Directions for this task:
State only how many lines of the records contain the string "every".

Data to use:
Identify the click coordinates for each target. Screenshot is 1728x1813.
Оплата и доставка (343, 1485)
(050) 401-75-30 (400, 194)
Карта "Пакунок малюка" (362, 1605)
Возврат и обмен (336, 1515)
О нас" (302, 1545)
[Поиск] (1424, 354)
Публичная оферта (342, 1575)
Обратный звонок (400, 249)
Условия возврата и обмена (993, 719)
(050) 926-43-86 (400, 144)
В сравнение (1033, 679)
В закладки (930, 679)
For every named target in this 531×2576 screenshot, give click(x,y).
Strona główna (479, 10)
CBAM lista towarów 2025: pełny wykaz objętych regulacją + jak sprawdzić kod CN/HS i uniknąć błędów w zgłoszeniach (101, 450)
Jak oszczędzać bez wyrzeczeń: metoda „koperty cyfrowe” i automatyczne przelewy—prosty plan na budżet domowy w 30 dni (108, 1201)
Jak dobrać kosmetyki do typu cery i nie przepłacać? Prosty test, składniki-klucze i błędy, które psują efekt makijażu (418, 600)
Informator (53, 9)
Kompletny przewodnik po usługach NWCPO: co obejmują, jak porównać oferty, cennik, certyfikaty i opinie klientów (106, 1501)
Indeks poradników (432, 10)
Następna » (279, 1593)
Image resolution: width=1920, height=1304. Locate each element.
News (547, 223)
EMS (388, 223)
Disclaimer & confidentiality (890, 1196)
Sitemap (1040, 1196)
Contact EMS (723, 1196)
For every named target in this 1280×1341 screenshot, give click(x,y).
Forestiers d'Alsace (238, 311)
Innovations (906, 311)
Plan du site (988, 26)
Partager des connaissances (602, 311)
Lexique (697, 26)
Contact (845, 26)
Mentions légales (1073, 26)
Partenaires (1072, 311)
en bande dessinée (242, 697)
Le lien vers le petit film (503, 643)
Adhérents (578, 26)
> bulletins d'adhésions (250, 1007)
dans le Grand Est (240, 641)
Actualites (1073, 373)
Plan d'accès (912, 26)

Written solution:
2